Nominato membro del Tribunale rivoluzionario, Gamelin non smette di amare l’umanità e di sognare un tempo in cui tutti saranno «felici, puri, innocenti». E poiché immagina che il suo compito sia rigenerare gli uomini, si impegna a far tagliare la testa a chi lo impedisce (France 1970, pp. 746 s.). Di fronte a questo dovere, morale prima che politico, è certo che non siano mai troppi gli “scellerati” che manda alla ghigliottina senza gli impedimenti di inutili procedure giuridiche – «la loro colpevolezza salta agli occhi» (ivi, p. 754) –, e senza che siano stati ascoltati, né che sia stata letta loro alcuna sentenza. Se il vecchio Stato, le monstre royale (cfr. France s.d., p. 175) che era l’incarnazione del male, metteva in galera quattrocentomila uomini ogni anno, ne impiccava diecimila e ne arrotava tremila, perché mai la Repubblica dovrebbe esitare «a sacrificare qualche centinaio di teste alla propria sicurezza e alla propria potenza? Anneghiamoci nel sangue e salviamo la patria» (France 1970, p. 758).
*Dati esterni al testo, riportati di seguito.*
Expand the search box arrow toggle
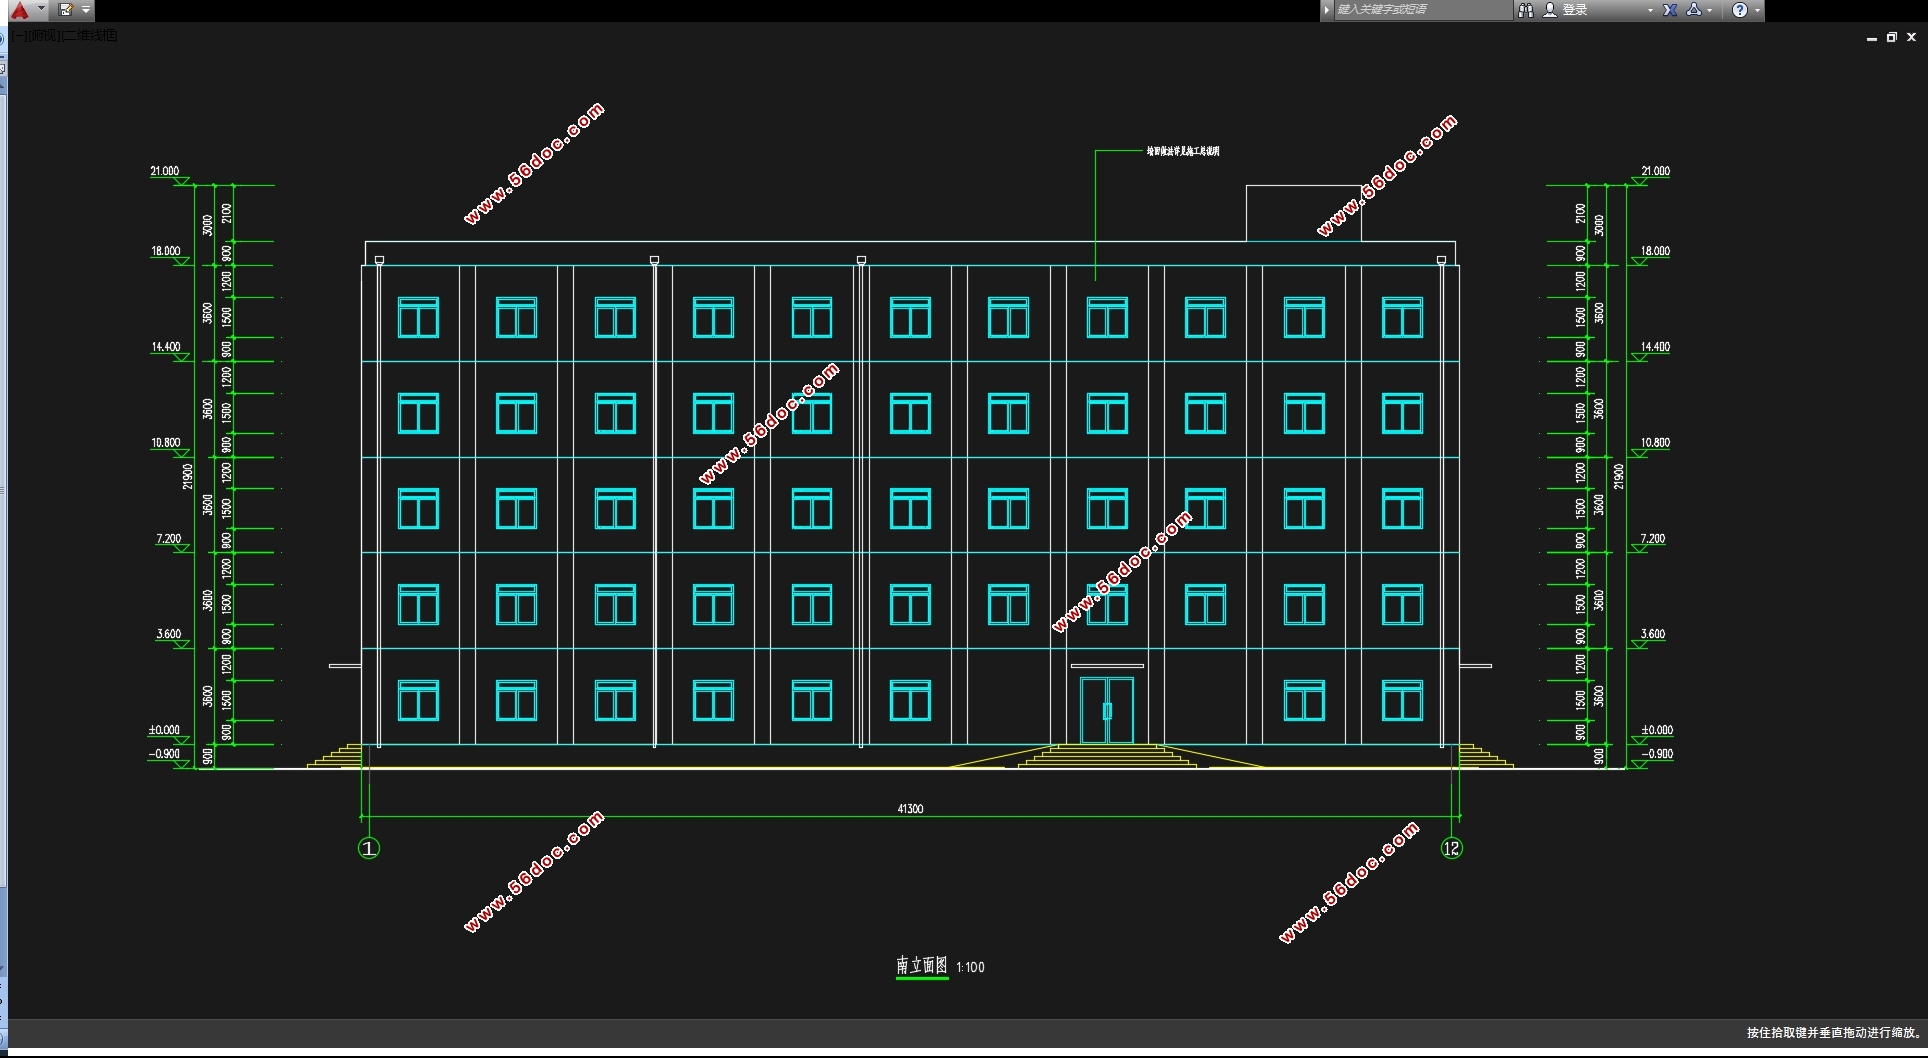This screenshot has width=1928, height=1058. click(1327, 10)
Il Bene non può e non deve essere fermato dalla pietà, e neppure dall’orrore. A lui, all’idealista, al puro Évariste Gamelin, oggi tocca il compito eroico e ingrato di essere crudele e senza pietà, «perché domani tutti i francesi si abbraccino versando lacrime di gioia» (ivi, p. 759). Del resto, subito dopo la nomina al Tribunale, questo gli è stato fatto giurare dal presidente della sua sezione del Pont-Neuf, una delle 48 in cui la rivoluzione ha suddiviso Parigi: «di soffocare entro il proprio cuore, nel nome sacro dell’umanità, ogni debolezza umana» (ivi, pp. 664 s.). In un modo non diverso, chiamando le sue SS a combattere battaglie che le generazioni future non dovranno più combattere, centocinquant’anni più tardi Heinrich Himmler chiederà loro di essere sovrumanamente inumane (Arendt 1998, p. 113).
Forse Ikonnikov, che i suoi compagni nel Lager trattavano con la compassione mista a disprezzo che si deve ai folli – e che parlava «con voce tanto chiara e stentorea» come solo un folle può –, forse il vecchio Ikonnikov direbbe che il male altro non è che l’ombra del bene. E aggiungerebbe che il male è far male, che non “è”, ma consiste nel far male a un altro, o a milioni di altri, nel far male ai loro corpi, nel far male alle loro anime (cfr. Escobar 2008, pp. XVIII-XX).


Loro, non noi...

Unde malum?, si domanda dunque Bauman. Rispetto alla domanda di Agostino, la sua è formulata in tono ben più dimesso, ma non è meno inquietante: non “da dove viene il male?”, quasi che il male esistesse di per sé, quasi che stesse in qualche luogo o in qualche principio, ma “come le persone buone diventano cattive?”. Non si tratta, qui, dei grandi uomini di cui scrive Ikonnikov, mossi da un’idea del bene che poi, nella certezza e nella presunzione di cambiare la vita, affonda in una palude di dolore e orrore. Qui si tratta di uomini e donne comuni. Qui si tratta di noi.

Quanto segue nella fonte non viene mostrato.